▶ **Provided data**:
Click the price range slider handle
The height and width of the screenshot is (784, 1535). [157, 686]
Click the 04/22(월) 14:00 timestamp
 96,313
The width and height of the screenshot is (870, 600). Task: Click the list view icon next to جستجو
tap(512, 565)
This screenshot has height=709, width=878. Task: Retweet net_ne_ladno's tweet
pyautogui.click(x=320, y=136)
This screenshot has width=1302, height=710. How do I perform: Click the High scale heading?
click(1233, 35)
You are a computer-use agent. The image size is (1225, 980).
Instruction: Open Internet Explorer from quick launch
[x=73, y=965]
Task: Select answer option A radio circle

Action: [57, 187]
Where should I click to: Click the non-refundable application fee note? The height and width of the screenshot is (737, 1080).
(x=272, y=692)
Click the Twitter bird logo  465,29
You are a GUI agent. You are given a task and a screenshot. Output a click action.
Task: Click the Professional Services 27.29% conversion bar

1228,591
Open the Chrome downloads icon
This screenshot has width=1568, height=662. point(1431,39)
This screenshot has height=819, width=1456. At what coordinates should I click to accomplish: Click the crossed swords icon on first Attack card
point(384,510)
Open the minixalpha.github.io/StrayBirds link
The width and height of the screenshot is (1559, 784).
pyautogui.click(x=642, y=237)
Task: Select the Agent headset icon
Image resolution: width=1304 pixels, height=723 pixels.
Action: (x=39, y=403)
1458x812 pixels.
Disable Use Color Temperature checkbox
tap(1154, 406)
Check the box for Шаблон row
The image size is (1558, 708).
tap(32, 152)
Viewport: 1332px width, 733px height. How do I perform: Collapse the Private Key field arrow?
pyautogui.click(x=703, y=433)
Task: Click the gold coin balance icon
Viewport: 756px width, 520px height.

▶ **Aim of the exercise**: Copy out all of the material above line for line, with no changes.

▶ **Expected output**:
Click the price range slider handle
The height and width of the screenshot is (784, 1535). [157, 686]
Click the 04/22(월) 14:00 timestamp
 96,313
The width and height of the screenshot is (870, 600). Task: Click the list view icon next to جستجو
tap(512, 565)
This screenshot has height=709, width=878. Task: Retweet net_ne_ladno's tweet
pyautogui.click(x=320, y=136)
This screenshot has width=1302, height=710. How do I perform: Click the High scale heading?
click(1233, 35)
You are a computer-use agent. The image size is (1225, 980).
Instruction: Open Internet Explorer from quick launch
[x=73, y=965]
Task: Select answer option A radio circle

Action: [57, 187]
Where should I click to: Click the non-refundable application fee note? The height and width of the screenshot is (737, 1080).
(x=272, y=692)
Click the Twitter bird logo  465,29
You are a GUI agent. You are given a task and a screenshot. Output a click action.
Task: Click the Professional Services 27.29% conversion bar

1228,591
Open the Chrome downloads icon
This screenshot has width=1568, height=662. point(1431,39)
This screenshot has height=819, width=1456. At what coordinates should I click to accomplish: Click the crossed swords icon on first Attack card
point(384,510)
Open the minixalpha.github.io/StrayBirds link
The width and height of the screenshot is (1559, 784).
pyautogui.click(x=642, y=237)
Task: Select the Agent headset icon
Image resolution: width=1304 pixels, height=723 pixels.
Action: (x=39, y=403)
1458x812 pixels.
Disable Use Color Temperature checkbox
tap(1154, 406)
Check the box for Шаблон row
The image size is (1558, 708).
tap(32, 152)
Viewport: 1332px width, 733px height. How do I perform: Collapse the Private Key field arrow?
pyautogui.click(x=703, y=433)
Task: Click the gold coin balance icon
Viewport: 756px width, 520px height.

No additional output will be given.